[Collected data entries]
-=-=-=-=-
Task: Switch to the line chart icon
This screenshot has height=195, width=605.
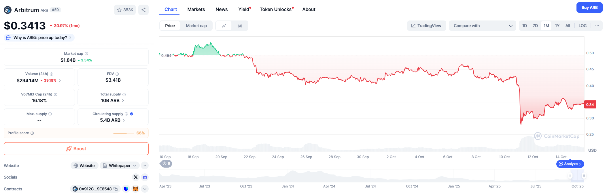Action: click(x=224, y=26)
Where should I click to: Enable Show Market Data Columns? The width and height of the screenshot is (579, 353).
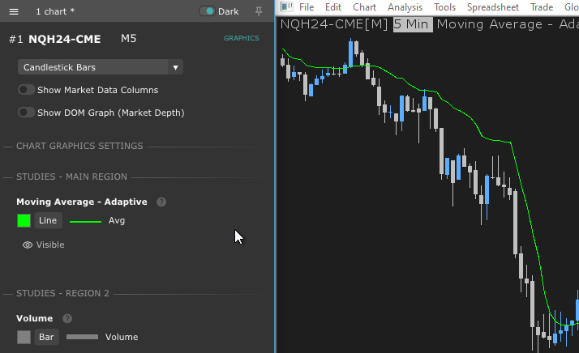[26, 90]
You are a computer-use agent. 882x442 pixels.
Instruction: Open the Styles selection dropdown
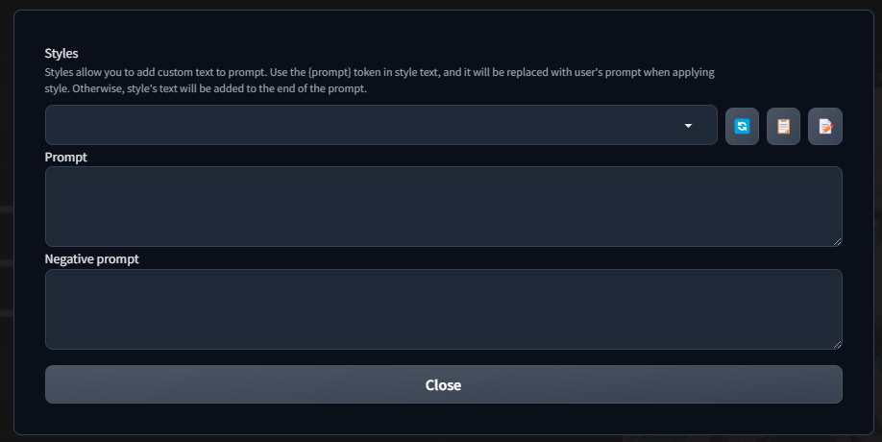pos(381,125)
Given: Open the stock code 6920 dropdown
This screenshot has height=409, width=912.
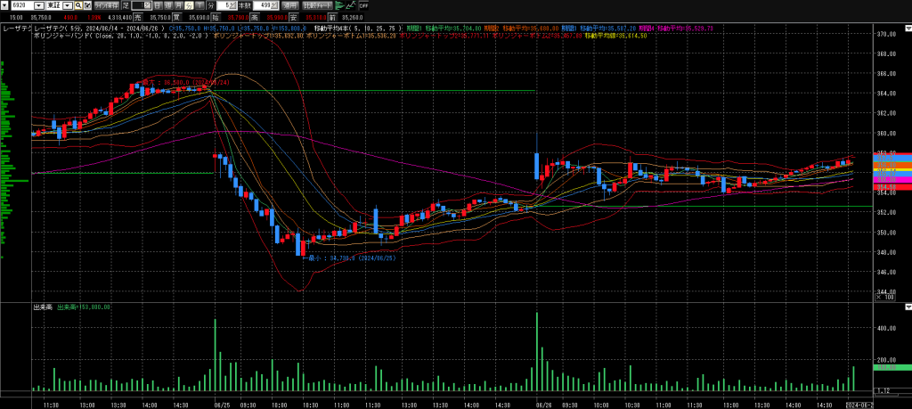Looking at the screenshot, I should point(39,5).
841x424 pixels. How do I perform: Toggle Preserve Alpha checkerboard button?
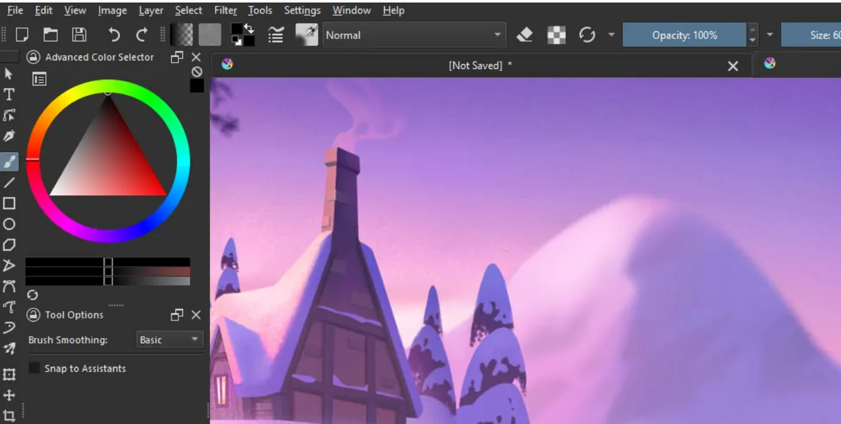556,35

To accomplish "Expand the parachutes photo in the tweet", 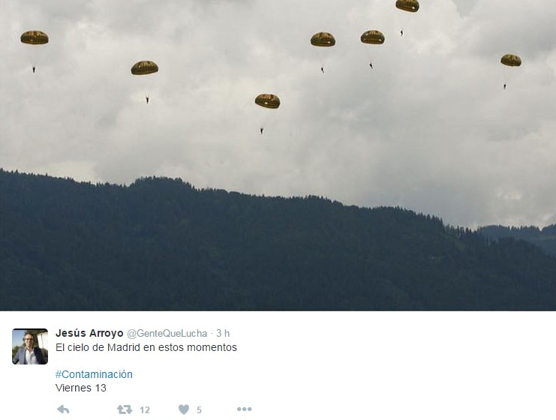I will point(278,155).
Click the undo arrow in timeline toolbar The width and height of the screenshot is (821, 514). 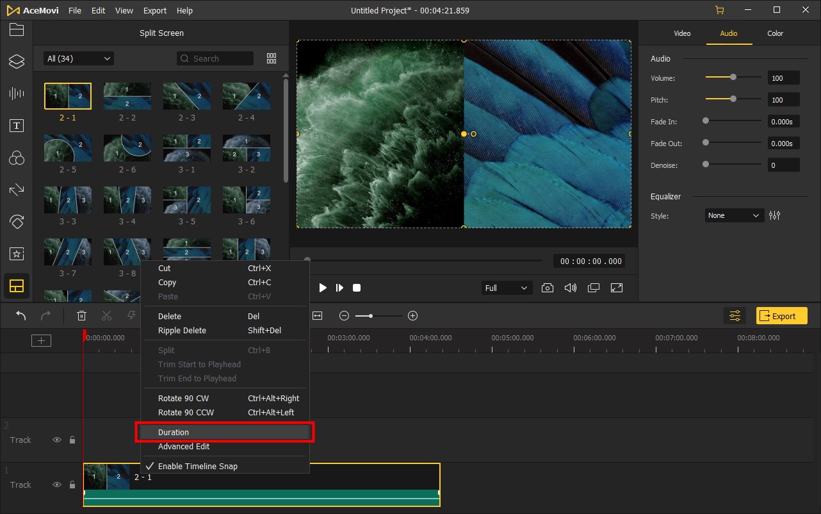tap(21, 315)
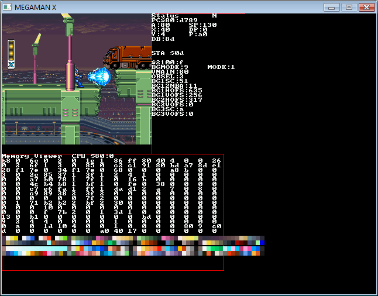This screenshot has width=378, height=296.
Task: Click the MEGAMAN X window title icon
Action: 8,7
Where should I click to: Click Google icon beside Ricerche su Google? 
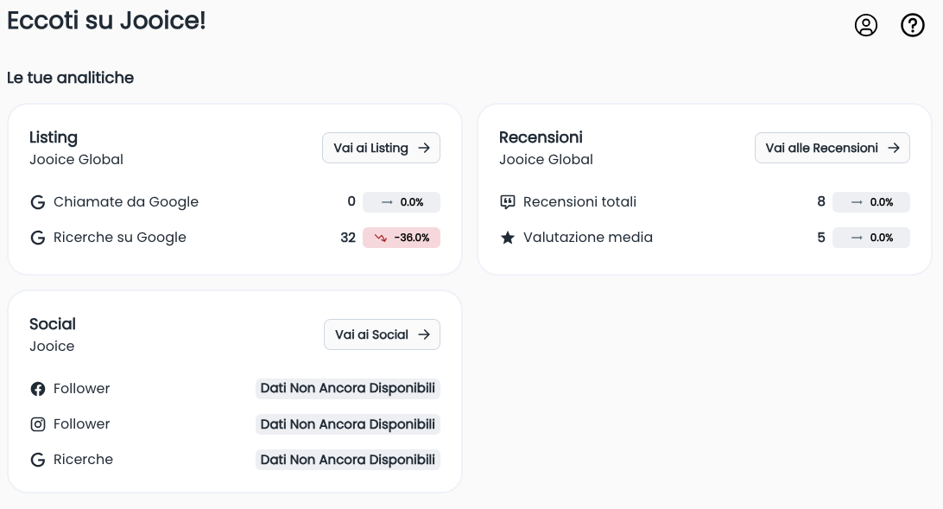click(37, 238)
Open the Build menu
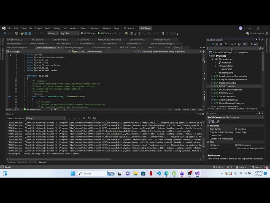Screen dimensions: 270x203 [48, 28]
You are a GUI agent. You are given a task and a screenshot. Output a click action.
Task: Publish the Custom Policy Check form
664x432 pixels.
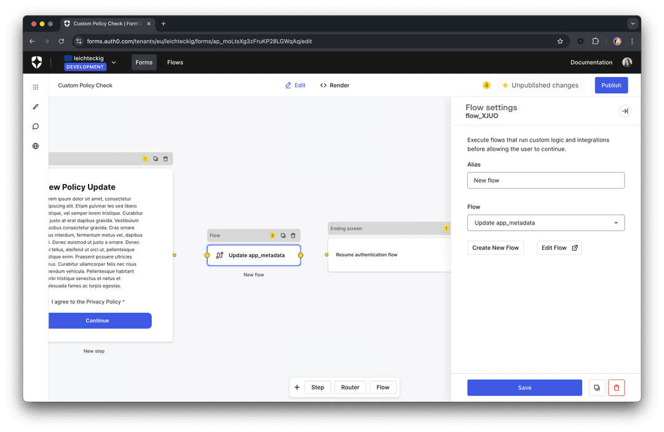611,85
-=-=-=-=-
Format the rows as a JSON list of strings, one string per line, starting with the line containing "You are a GUI" and continuing through the end of the rows. Skip blank lines and omit the pictures.

[
  "You are a GUI agent. You are given a task and a screenshot. Output a click action.",
  "Task: Publish the Custom Policy Check form",
  "664x432 pixels.",
  "611,85"
]